Limerick contractor puts latest silage harvester to the test
Bertie Cahill is impressed by the new John Deere 8500i he had out on a day’s demo. “It’s a lot quicker than my present harvester,” he noted.
That’s odd, because there is just 17hp difference between his 2014 John Deere 7840 and this latest model – currently for sale at Geary’s Garage of Co. Limerick.
Bertie (pictured below) knows a thing or two about John Deere harvesters; he has operated a series of them in his contracting business – based at Ballingarry, Co. Limerick, over the years. He has pretty well stuck to the brand ever since he started out in 1980.
On the day of Agriland’s visit, the machine was chopping and loading 50ac of grass before a haul of around six miles back to the home farm of Peter Carey.
Even with seven good-sized trailers working alongside, it was still the harvester that was having to occasionally wait between loads – while the Komatsu WA320 loader never had a quiet moment on the pit.
Quite why the new model should be so much quicker is difficult to pin down. Bertie and his regular driver, Patrick Taylor, hadn’t had the time to consider the question too deeply – but both mentioned its ‘usability’ as being far better than the old.
Patrick (pictured below) also went on to mention its improved balance and stability on the road, noting that the engine is now placed further back – over the rear axle.
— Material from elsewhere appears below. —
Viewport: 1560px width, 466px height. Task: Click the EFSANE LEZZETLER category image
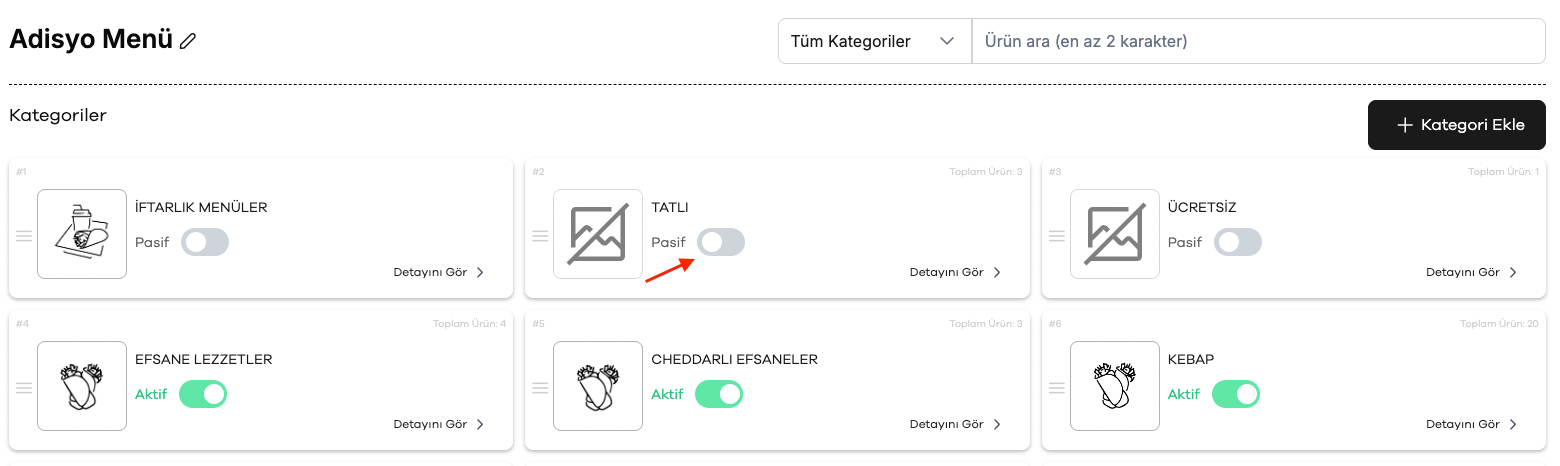click(x=82, y=386)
The extra space between the engine and cab also allows for easier unblocking of the chute – although it appears that blockages are far less likely. That’s because, Patrick says, “it deals with the lumps in the swath much better”.
Incremental improvements in the design of the machine and how it processes the crop would appear to be the key to its greater output. As such, it does throw into question the need for ever larger machines.
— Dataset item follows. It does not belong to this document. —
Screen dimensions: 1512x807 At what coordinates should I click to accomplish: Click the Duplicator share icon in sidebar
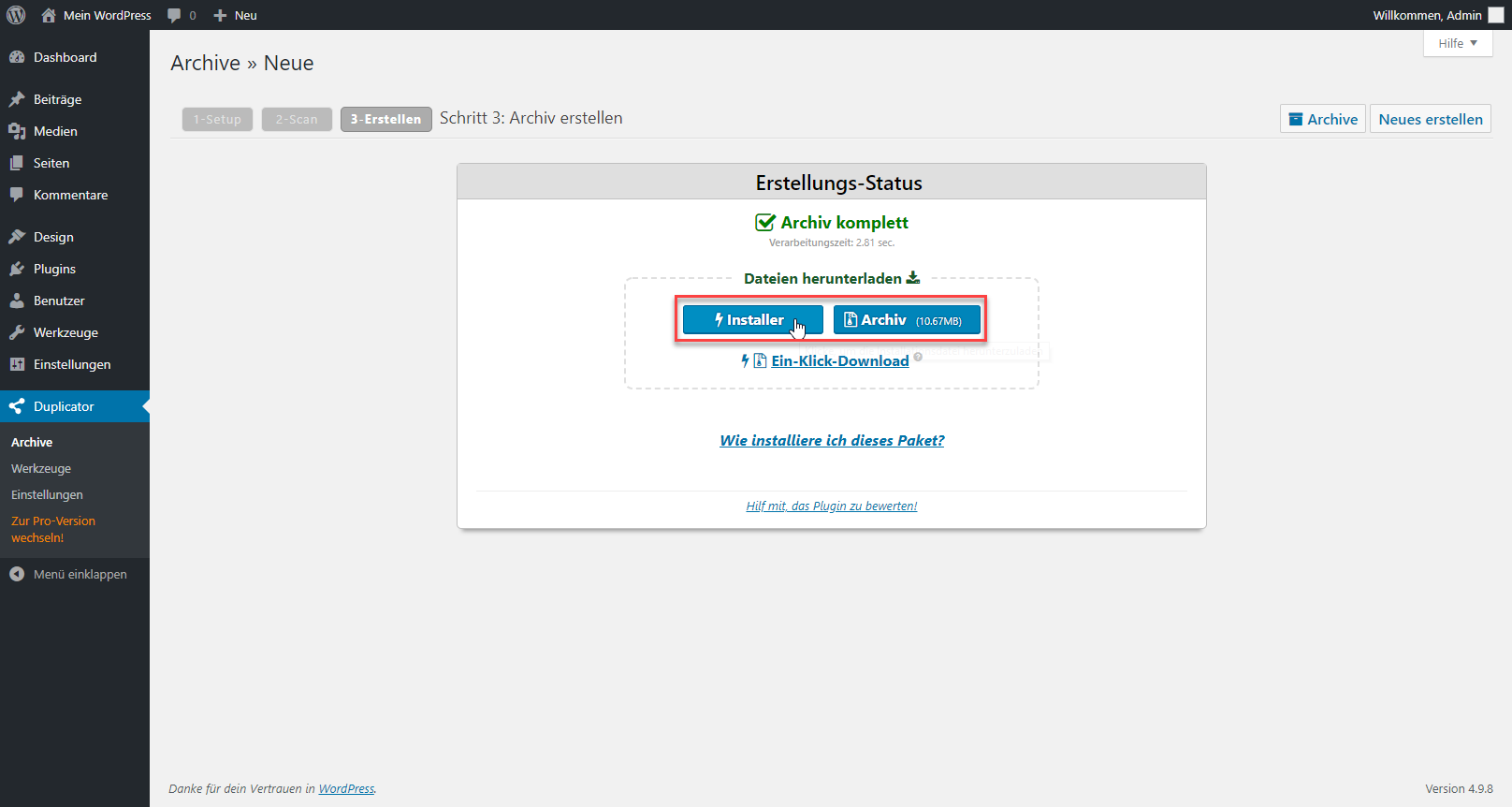(x=17, y=406)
Intelligent design, for instance, may achieve as much as throwing 50-100hp more at the job.
From a practical point of view, there is little that either Bertie or Patrick have found to detract from the harvester. Vision over the header, and the new control layout, come in for particular praise.
Yet, Patrick feels that the mirrors are vulnerable to the otherwise delightful charms of narrow county lanes.
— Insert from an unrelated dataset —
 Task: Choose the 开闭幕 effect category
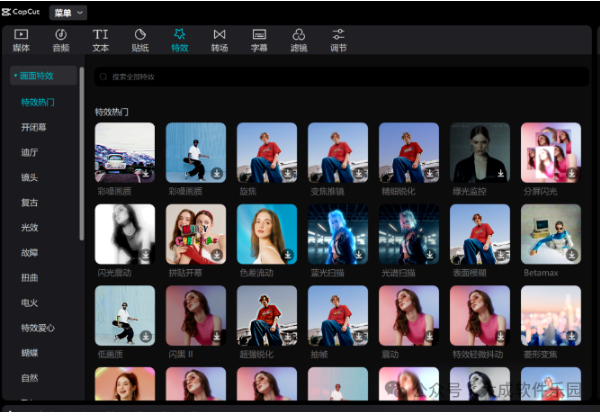coord(33,127)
The John Deere 8500i is quite different from 7000 Series machines.
The ‘i’ indicates that it is fully equipped to blend into the company’s ‘Agricultural Mangement Solutions’ (AMS) package – a series of programmes that connect all modern John Deere machinery into what may be described as the ‘John Deere digital landscape’.
In this scenario tractors, implements, operators, contractors, dealers, etc, are all interconnected. Data is shared between them in a bid to improve both farm and machine management.
John Geary, of Geary’s Garage, believes there are many advantages to such a system and notes that, even while the brand new harvester was working in the field, engineers over in the UK were monitoring its performance and fine-tuning its set up.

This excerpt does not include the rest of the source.